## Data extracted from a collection

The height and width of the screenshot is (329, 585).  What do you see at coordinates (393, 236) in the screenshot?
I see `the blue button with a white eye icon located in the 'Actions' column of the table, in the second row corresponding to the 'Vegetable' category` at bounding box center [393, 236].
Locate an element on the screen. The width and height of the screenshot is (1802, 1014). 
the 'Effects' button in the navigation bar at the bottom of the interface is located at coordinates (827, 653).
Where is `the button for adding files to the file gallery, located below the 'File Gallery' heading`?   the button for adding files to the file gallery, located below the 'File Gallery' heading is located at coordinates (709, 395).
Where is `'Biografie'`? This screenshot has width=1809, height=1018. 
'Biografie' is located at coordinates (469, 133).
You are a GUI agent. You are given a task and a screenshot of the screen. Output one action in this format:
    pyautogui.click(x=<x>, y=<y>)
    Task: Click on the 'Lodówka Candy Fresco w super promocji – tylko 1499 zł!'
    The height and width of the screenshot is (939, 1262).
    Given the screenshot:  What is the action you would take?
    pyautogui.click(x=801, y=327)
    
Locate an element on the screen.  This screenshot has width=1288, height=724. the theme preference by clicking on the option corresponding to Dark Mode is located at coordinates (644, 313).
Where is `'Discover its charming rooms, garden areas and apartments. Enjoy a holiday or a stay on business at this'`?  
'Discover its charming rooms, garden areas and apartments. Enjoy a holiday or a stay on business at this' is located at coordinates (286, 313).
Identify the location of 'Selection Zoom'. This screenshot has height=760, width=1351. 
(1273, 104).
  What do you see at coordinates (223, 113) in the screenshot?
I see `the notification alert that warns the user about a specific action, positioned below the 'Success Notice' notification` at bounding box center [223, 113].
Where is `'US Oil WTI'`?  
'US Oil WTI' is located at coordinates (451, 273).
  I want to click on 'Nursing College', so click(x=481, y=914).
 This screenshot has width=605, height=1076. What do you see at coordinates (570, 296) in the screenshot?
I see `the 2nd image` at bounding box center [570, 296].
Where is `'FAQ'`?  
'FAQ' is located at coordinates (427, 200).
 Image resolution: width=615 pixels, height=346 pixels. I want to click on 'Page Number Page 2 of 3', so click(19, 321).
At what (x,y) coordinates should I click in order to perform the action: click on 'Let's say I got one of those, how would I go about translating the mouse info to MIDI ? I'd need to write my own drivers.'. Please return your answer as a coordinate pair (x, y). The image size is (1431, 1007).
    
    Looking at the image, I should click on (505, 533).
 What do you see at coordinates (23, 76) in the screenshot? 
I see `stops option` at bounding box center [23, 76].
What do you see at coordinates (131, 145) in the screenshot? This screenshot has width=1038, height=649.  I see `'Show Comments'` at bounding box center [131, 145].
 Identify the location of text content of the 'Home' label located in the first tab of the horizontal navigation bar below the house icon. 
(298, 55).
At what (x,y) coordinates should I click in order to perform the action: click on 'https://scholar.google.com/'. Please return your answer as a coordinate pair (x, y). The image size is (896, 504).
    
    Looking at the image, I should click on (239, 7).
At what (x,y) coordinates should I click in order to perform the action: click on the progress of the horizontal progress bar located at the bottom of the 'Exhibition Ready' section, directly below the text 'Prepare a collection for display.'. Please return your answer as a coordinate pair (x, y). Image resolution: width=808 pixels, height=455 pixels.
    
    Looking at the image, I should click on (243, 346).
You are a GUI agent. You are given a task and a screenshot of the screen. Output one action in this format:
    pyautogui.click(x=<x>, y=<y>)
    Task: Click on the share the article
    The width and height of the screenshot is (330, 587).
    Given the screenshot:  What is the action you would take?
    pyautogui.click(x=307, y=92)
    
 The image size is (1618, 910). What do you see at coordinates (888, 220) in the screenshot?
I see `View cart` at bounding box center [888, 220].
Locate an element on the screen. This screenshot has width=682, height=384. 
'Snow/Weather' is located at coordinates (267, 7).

## TASK PROMPT
Express every line of the records above as a JSON list of strings, with one string per line and blank lines omitted.

## THE OUTPUT
[
  "The height and width of the screenshot is (329, 585).  What do you see at coordinates (393, 236) in the screenshot?",
  "I see `the blue button with a white eye icon located in the 'Actions' column of the table, in the second row corresponding to the 'Vegetable' category` at bounding box center [393, 236].",
  "Locate an element on the screen. The width and height of the screenshot is (1802, 1014). ",
  "the 'Effects' button in the navigation bar at the bottom of the interface is located at coordinates (827, 653).",
  "Where is `the button for adding files to the file gallery, located below the 'File Gallery' heading`?   the button for adding files to the file gallery, located below the 'File Gallery' heading is located at coordinates (709, 395).",
  "Where is `'Biografie'`? This screenshot has width=1809, height=1018. ",
  "'Biografie' is located at coordinates (469, 133).",
  "You are a GUI agent. You are given a task and a screenshot of the screen. Output one action in this format:",
  "    pyautogui.click(x=<x>, y=<y>)",
  "    Task: Click on the 'Lodówka Candy Fresco w super promocji – tylko 1499 zł!'",
  "    The height and width of the screenshot is (939, 1262).",
  "    Given the screenshot:  What is the action you would take?",
  "    pyautogui.click(x=801, y=327)",
  "Locate an element on the screen.  This screenshot has width=1288, height=724. the theme preference by clicking on the option corresponding to Dark Mode is located at coordinates (644, 313).",
  "Where is `'Discover its charming rooms, garden areas and apartments. Enjoy a holiday or a stay on business at this'`?  ",
  "'Discover its charming rooms, garden areas and apartments. Enjoy a holiday or a stay on business at this' is located at coordinates (286, 313).",
  "Identify the location of 'Selection Zoom'. This screenshot has height=760, width=1351. ",
  "(1273, 104).",
  "  What do you see at coordinates (223, 113) in the screenshot?",
  "I see `the notification alert that warns the user about a specific action, positioned below the 'Success Notice' notification` at bounding box center [223, 113].",
  "Where is `'US Oil WTI'`?  ",
  "'US Oil WTI' is located at coordinates (451, 273).",
  "  I want to click on 'Nursing College', so click(x=481, y=914).",
  " This screenshot has width=605, height=1076. What do you see at coordinates (570, 296) in the screenshot?",
  "I see `the 2nd image` at bounding box center [570, 296].",
  "Where is `'FAQ'`?  ",
  "'FAQ' is located at coordinates (427, 200).",
  " Image resolution: width=615 pixels, height=346 pixels. I want to click on 'Page Number Page 2 of 3', so click(19, 321).",
  "At what (x,y) coordinates should I click in order to perform the action: click on 'Let's say I got one of those, how would I go about translating the mouse info to MIDI ? I'd need to write my own drivers.'. Please return your answer as a coordinate pair (x, y). The image size is (1431, 1007).",
  "    Looking at the image, I should click on (505, 533).",
  " What do you see at coordinates (23, 76) in the screenshot? ",
  "I see `stops option` at bounding box center [23, 76].",
  "What do you see at coordinates (131, 145) in the screenshot? This screenshot has width=1038, height=649.  I see `'Show Comments'` at bounding box center [131, 145].",
  " Identify the location of text content of the 'Home' label located in the first tab of the horizontal navigation bar below the house icon. ",
  "(298, 55).",
  "At what (x,y) coordinates should I click in order to perform the action: click on 'https://scholar.google.com/'. Please return your answer as a coordinate pair (x, y). The image size is (896, 504).",
  "    Looking at the image, I should click on (239, 7).",
  "At what (x,y) coordinates should I click in order to perform the action: click on the progress of the horizontal progress bar located at the bottom of the 'Exhibition Ready' section, directly below the text 'Prepare a collection for display.'. Please return your answer as a coordinate pair (x, y). Image resolution: width=808 pixels, height=455 pixels.",
  "    Looking at the image, I should click on (243, 346).",
  "You are a GUI agent. You are given a task and a screenshot of the screen. Output one action in this format:",
  "    pyautogui.click(x=<x>, y=<y>)",
  "    Task: Click on the share the article",
  "    The width and height of the screenshot is (330, 587).",
  "    Given the screenshot:  What is the action you would take?",
  "    pyautogui.click(x=307, y=92)",
  " The image size is (1618, 910). What do you see at coordinates (888, 220) in the screenshot?",
  "I see `View cart` at bounding box center [888, 220].",
  "Locate an element on the screen. This screenshot has width=682, height=384. ",
  "'Snow/Weather' is located at coordinates (267, 7)."
]